Personal information
- Nationality: Ethiopia
- Born: 26 March 1982 (age 43) Ethiopia

Sport
- Sport: Running
- Event: Marathon

= Adanech Zekiros =

Ethiopian long-distance runner

Zekiros Adanech (Ethiopian: ዘኪሮስ አዳነች; born 26 March 1982) is an Ethiopian long-distance runner. For her career, her personal bests were: 31:59.37 in the 10,000 metres in Sollentuna on 28 June 2005, 1:12.06 in the half marathon in Addis Ababa on 28 August 2005, and 2:27.32 in the marathon in Rotterdam on 13 April 2008.

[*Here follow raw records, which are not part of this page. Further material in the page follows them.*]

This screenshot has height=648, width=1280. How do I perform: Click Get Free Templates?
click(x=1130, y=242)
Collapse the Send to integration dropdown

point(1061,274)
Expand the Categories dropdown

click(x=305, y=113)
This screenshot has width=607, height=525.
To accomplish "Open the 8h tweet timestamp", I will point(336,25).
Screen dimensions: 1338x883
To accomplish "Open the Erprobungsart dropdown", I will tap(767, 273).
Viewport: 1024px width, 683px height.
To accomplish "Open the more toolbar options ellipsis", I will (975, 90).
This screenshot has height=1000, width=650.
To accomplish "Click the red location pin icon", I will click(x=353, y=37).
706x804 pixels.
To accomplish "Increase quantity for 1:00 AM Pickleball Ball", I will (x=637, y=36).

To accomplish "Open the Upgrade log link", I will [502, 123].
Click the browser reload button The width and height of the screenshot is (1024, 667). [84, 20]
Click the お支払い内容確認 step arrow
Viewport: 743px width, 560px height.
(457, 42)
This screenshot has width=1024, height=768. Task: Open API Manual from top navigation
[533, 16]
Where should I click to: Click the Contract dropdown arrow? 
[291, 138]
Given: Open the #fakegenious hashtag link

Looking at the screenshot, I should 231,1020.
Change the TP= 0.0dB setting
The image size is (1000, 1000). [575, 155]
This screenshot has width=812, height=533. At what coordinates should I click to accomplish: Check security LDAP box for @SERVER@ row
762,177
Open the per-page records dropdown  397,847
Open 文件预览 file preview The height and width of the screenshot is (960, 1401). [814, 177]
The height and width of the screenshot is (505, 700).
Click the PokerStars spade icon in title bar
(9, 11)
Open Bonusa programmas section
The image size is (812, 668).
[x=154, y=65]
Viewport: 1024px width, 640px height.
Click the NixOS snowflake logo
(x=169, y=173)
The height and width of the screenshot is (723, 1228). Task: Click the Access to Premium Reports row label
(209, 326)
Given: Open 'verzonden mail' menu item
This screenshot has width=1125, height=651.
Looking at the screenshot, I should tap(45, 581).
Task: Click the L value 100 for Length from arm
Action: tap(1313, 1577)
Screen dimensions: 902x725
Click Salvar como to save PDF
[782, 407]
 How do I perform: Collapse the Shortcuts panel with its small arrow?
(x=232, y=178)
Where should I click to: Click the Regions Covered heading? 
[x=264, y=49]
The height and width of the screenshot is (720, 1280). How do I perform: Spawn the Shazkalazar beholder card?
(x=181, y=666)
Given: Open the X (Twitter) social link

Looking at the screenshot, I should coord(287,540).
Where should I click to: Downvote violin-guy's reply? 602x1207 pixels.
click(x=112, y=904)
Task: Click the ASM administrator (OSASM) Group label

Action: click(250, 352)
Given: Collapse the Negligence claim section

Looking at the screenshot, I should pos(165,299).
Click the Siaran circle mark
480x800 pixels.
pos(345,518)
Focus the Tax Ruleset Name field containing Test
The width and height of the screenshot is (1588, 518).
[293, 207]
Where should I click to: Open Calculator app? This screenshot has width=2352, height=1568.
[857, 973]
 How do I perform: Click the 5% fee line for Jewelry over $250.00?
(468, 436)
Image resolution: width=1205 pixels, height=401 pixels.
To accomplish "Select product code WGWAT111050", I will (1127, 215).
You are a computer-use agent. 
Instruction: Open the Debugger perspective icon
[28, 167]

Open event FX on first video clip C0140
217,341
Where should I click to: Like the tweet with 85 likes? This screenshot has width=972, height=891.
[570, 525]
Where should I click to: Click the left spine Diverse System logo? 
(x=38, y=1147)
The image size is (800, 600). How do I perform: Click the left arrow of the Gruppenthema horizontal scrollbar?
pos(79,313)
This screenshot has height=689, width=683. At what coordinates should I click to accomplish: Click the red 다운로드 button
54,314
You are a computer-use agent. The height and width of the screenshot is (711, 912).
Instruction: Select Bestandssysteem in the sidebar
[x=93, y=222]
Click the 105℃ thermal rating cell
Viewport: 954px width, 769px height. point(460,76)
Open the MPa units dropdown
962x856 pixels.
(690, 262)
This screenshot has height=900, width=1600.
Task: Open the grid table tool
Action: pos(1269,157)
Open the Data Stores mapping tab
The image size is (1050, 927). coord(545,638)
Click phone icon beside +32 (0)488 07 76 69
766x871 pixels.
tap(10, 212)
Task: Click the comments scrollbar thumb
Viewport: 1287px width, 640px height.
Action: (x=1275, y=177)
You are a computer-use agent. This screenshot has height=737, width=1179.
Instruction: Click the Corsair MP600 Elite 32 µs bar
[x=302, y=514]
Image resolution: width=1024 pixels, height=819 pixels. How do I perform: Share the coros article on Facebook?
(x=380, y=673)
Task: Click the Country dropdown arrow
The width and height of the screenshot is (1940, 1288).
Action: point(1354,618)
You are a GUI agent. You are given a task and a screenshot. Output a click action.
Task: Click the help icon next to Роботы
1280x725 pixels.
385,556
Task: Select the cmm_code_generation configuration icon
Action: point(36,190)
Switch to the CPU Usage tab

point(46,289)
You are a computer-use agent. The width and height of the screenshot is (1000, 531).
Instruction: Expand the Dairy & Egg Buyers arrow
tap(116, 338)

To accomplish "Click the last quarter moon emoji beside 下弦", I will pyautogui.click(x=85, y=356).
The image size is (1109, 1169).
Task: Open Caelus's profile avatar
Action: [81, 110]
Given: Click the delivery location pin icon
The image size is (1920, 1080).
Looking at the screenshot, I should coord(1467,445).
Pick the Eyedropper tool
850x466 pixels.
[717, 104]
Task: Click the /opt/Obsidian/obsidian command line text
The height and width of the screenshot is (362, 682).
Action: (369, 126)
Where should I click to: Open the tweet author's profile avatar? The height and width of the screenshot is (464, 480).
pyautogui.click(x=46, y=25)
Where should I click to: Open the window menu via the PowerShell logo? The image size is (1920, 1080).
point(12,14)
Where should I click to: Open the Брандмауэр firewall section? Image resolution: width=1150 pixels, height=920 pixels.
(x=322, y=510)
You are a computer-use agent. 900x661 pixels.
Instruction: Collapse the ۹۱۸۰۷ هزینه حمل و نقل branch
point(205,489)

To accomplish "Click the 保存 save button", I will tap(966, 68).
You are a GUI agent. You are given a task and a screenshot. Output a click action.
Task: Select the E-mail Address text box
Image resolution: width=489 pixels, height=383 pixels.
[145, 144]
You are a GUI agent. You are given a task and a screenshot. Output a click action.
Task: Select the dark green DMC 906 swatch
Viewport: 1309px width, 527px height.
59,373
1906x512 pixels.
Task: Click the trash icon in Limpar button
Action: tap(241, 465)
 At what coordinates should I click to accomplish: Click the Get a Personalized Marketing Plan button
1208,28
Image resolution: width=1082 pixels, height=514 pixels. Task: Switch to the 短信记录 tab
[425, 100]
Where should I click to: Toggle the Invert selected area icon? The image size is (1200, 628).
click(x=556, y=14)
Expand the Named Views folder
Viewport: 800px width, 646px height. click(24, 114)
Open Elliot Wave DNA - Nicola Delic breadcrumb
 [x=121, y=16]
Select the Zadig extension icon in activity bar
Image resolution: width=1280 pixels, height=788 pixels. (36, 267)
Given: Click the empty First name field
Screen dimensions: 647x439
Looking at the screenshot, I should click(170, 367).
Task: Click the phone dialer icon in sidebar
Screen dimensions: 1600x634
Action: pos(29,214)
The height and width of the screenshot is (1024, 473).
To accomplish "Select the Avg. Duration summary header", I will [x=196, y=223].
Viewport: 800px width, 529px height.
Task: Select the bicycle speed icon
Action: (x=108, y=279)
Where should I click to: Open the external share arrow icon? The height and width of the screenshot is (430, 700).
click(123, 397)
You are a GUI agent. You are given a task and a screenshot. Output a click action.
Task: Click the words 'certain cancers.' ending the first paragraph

In the 2004 IAAF World Half Marathon Championships, Adanech finished 16th with a time of 1:13:50, at the time a personal best. After focusing on the 10,000 metres and half marathon early in her career, she moved to the full marathon in 2005. She ran in the Reims à Toutes Jambes and won in 2005 with a time of 2:35:55. In 2006, she followed that up with an eighth place finish at the 2006 Berlin Marathon with a time of 2:36:48 and a third place finish at the 2006 Rome Marathon with a time of 2:27:38. Adanech has won the Rock 'n' Roll Arizona Marathon twice; in 2007, she won with a time of 2:31:43, and the following year she won with a time of 2:31:14, breaking the course record in the process. Her last major race was the 2008 Rotterdam Marathon; she finished second with a personal-best time of 2:27.32.